Les philosophes ne s’étonneront pas de trouver une lucide explication de la pensée de Ludwig Wittgenstein dans un livre aussi délicieusement indéfinissable que Les couleurs de nos souvenirs de Michel Pastoureau, car il est impossible de comprendre un philosophe inclassable en ne s’appuyant que sur un discours linéaire et bien défini—autrement dit : spécialisé.


Michel Pastoureau

Demeurant, pour le moment, dans l’ombre de la paradoxologie de Wittgenstein, ce philosophe qui est mystique et positiviste logique, en même temps, je définirais Pastoureau comme un grand spécialiste dont le discours multiforme, multidimensionnel et polyphonique, dépasse, de par sa nature, toute écriture experte, pour la simple raison que son expertise, qu’il s’agisse de Wittgenstein ou de la couleur du Moyen Âge, est universelle. Par exemple, Pastoureau aborde un texte de Wittgenstein portant sur la couleur noire (Les couleurs de nos souvenirs, p. 172-173), dans un esprit ludique, c’est-à-dire wittgensteinien, connaissant bien, même mieux que les philosophes professionnels, l’essence ludique de la pensée du philosophe autrichien.
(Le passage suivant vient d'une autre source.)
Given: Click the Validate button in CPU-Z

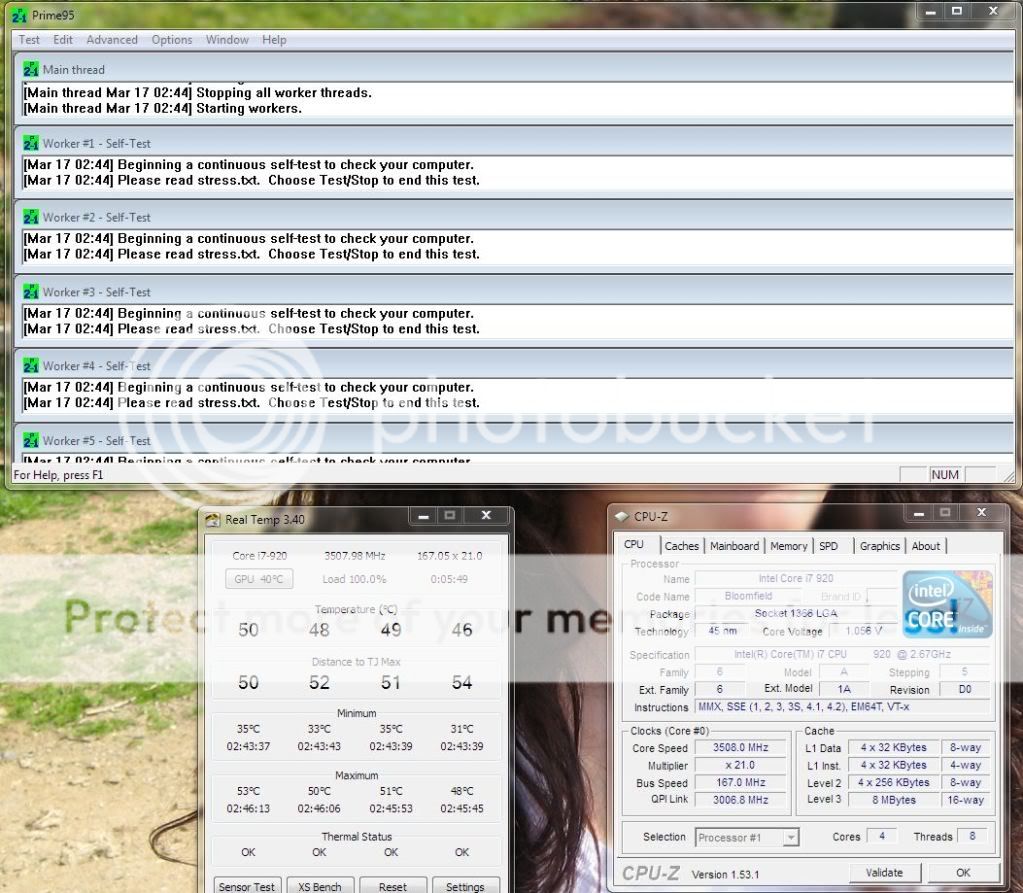Looking at the screenshot, I should [x=884, y=872].
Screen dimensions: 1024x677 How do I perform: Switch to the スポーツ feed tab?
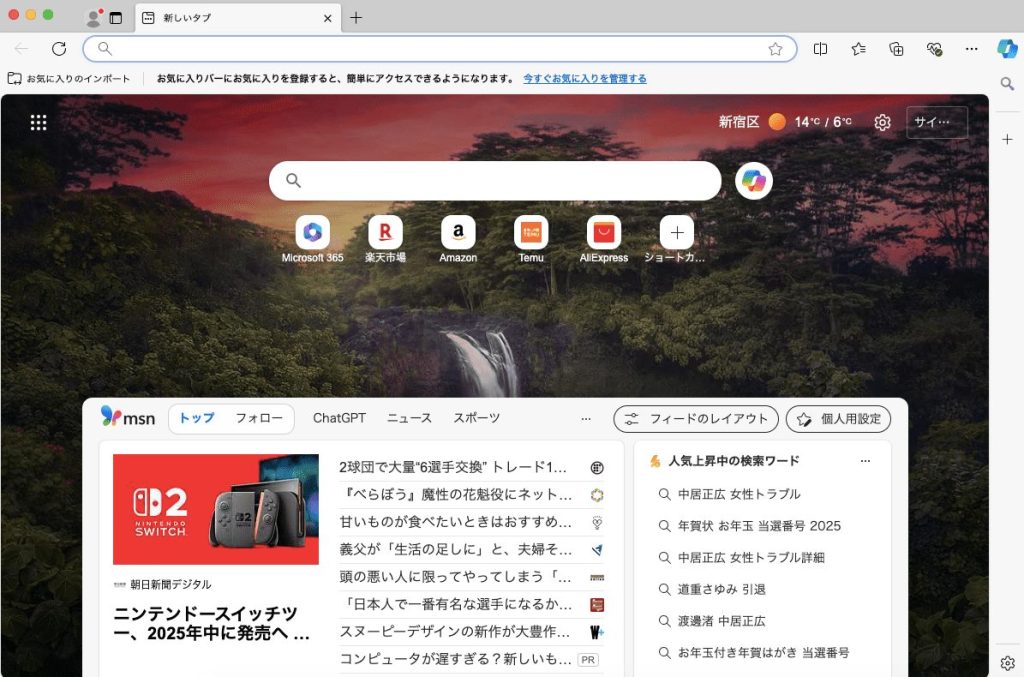coord(476,417)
Pastoureau critique les propositions autant catégoriques que problématiques, dans Bemerkungen über die Farben (Ludwig Wittgenstein, Remarques sur les couleurs, traduit par Gérard Granel, Trans-Europ-Repress, 1984), où le l’auteur, dans fragment 156 de son livre, nie l’existence du noir luminescent, contredisant, paraît-il, l’expérience de la luminosité que l’on trouve, comme Pastoureau nous rappelle, chez de nombreux peintres, y compris Vélasquez, Manet et Soulages.

En lisant Pastoureau, on se rend compte de l’ambivalence ludique des assertions wittgensteiniennes. Ainsi le noir luminescent, un noir prétendument inexistant, jaillit, brusquement, lorsque Wittgenstein se demande pourquoi le noir brillant et le noir mat ne portent pas des noms de couleur différents (Pastoureau, p. 172). Mais ces noms existent, s’exclame Pastoureau, dans les langues indo-européennes, notamment le latin et les langues germaniques. Est-il possible, nous demande Pastoureau, que Wittgenstein ignore ce fait linguistique ? Peut-être, si on qualifie cette ignorance comme docte ou ludique.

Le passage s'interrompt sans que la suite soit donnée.